When your drum bus compression is working well overall, but one or more elements of the kit are suffering a bit in terms of snap and transient because of it, this technique can save your bacon.
By sending individual sounds to a return channel in parallel with the compressed bus, each one can be mixed back in in its uncompressed form to bring the attack of that particular sound out. Read on to find out how it's done…
Step 1: Let's add snap back into a heavily compressed drum kit using 'reverse parallel compression', where we start with heavy compression and blend uncompressed signals back in as needed. Open your DAW and import the files starting "DnB", then group the outputs of DnBDrums and DnBSnare.
Step 2: We're demoing this with a DnB beat, but this technique is good for all drums, including acoustic ones. Add the HoRNet Fat-FET plugin to the grouped drums, setting its Ratio to 3:1, Threshold to roughly -24dB, Attack to a fast 0.05ms, and Release to around 70ms.
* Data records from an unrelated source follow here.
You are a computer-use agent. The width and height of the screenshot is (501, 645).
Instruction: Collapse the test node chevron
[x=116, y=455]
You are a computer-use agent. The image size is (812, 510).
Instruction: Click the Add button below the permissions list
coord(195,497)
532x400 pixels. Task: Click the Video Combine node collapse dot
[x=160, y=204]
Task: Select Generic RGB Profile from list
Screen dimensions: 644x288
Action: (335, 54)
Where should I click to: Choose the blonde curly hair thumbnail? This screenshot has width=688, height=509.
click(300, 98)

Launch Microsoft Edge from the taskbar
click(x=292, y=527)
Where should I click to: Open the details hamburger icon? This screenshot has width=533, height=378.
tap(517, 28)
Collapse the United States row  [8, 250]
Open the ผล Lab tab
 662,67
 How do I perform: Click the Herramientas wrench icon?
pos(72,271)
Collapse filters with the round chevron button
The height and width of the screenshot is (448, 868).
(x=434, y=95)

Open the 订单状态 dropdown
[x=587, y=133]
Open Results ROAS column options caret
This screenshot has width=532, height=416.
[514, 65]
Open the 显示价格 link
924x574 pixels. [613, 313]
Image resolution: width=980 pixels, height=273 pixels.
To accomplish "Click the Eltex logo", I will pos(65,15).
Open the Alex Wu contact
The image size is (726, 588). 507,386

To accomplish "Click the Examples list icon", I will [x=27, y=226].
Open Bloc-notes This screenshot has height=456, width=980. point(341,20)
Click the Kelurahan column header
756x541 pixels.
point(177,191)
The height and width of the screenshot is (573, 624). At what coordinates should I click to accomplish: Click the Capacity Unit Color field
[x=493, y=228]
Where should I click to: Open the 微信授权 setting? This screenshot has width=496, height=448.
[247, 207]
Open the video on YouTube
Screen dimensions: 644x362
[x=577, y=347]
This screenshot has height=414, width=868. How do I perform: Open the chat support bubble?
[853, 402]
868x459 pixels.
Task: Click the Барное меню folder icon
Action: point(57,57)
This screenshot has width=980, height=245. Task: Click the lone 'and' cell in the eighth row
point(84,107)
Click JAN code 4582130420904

Our drums are now more solid, if a little quieter - apply makeup gain with the Output slider to fix this.
Step 3: The snare's "snap" has been squashed, however, so let's blend the dry snare back in. Create a new Return channel, and send both the Drum Bus and the DnBSnare track to it. By tweaking the send level of the snare track, we can mix in as much of the unprocessed snare as we want. You can apply this trick to any drums in your mix, not just the snare.